Politics
Oil glut hampers Alberta budgeting

Premier Alison Redford spoke at the announcement of a renewed Premier's Council on Culture at NAIT in Edmonton Alta., on Wednesday Jan. 9, 2013. She spoke about Alberta's budgetary issues as well.

Credits: Ian Kucerak/Edmonton Sun/QMI Agency

QMI AGENCY

EDMONTON - Alberta Finance Minister Doug Horner said he saw plunging oil revenues coming - just not this fast.

But with Premier Alison Redford's announcement of accelerated spending cuts even within the budget year, opposition critics hear the sound of promises breaking.
"This is not something that was totally unexpected. We saw it on the horizon. What's happening is ... how fast it's coming so, we have to make some adjustments," Horner after Monday's first Tory caucus meeting of 2013, adding that the whole country is being hurt economically by the bite bitumen has taken in price.

Wildrose Party house leader Rob Anderson scoffed.
"These guys are either completely incompetent or they're just not being truthful with Albertans," Anderson said.

"Horner said no one saw this coming in the legislature about five times in the fall session - he kept telling us no one could have seen this coming.
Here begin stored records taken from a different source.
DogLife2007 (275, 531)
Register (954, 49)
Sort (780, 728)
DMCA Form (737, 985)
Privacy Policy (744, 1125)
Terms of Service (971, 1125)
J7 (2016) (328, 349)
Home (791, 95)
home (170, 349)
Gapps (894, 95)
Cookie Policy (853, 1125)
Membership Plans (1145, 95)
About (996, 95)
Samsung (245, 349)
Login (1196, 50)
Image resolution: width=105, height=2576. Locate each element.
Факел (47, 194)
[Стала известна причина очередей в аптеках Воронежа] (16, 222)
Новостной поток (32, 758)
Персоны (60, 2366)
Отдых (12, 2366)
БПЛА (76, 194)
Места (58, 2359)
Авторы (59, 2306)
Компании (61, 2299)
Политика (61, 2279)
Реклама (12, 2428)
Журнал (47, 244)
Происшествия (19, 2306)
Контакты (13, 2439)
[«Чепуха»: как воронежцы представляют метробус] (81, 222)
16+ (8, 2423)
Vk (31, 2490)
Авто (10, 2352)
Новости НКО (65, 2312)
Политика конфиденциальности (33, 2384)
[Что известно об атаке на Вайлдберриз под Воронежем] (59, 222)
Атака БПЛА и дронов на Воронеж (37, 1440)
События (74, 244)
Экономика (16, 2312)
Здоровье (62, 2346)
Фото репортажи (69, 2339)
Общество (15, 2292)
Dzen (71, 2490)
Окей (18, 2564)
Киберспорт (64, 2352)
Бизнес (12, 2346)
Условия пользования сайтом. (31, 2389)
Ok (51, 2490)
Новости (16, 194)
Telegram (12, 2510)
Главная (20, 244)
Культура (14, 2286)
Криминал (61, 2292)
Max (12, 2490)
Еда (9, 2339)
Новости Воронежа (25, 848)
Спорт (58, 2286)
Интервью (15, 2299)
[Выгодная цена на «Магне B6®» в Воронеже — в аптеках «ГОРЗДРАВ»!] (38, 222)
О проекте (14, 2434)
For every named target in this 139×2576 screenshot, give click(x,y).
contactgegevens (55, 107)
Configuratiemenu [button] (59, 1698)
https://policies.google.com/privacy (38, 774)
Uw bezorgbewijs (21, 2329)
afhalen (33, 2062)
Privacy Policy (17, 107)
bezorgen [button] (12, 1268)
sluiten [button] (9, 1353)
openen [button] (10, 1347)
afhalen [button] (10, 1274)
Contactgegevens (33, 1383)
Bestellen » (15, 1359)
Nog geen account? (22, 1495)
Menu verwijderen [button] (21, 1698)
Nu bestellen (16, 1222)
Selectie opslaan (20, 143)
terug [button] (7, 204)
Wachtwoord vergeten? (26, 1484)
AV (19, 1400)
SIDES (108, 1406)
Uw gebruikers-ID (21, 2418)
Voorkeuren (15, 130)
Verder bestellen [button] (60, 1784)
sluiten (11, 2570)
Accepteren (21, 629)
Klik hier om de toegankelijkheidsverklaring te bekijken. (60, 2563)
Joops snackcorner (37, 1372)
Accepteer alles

And then today he changes his mind and says we did see it coming, we just didn't see it coming so quickly," Anderson said.

Redford blamed the dip on a projected surge in U.S. oil production and the need for more ways to get Alberta oil to tidewater and international markets.

"The more product we see on the market the more difficult it is to get the world price for our oil," she said.

Redford's campaign promise of balancing the as-yet undated 2013 budget went off the radar in the fall, and the $3-billion deficit remains firmly wedged.

Even balancing the operating budget is at risk, Horner said in December as the Tory government scrambled to cut fiscal corners, including a quiet move to slash home care minutes across the board in an effort to control in-budget costs.

Redford said Monday "tough choices" are on the table.
"We know as Albertans that we go through volatile times and this is certainly one of them," Redford said.

"What we are now talking about is doing the exact same work but at a much faster pace," she said of an earlier three-year pace for results-based budgeting. "We know Albertans want us to meet the priorities we've set."

Liberal Laurie Blakeman said Redford's pledge to increase Municipal Sustainability Initiative (MSI) funding to $1.6 billion annually starting in 2014-15 is in jeopardy, as is Redford's pledge to the Alberta Urban Municipalities Association not to balance the budget on the backs of municipalities.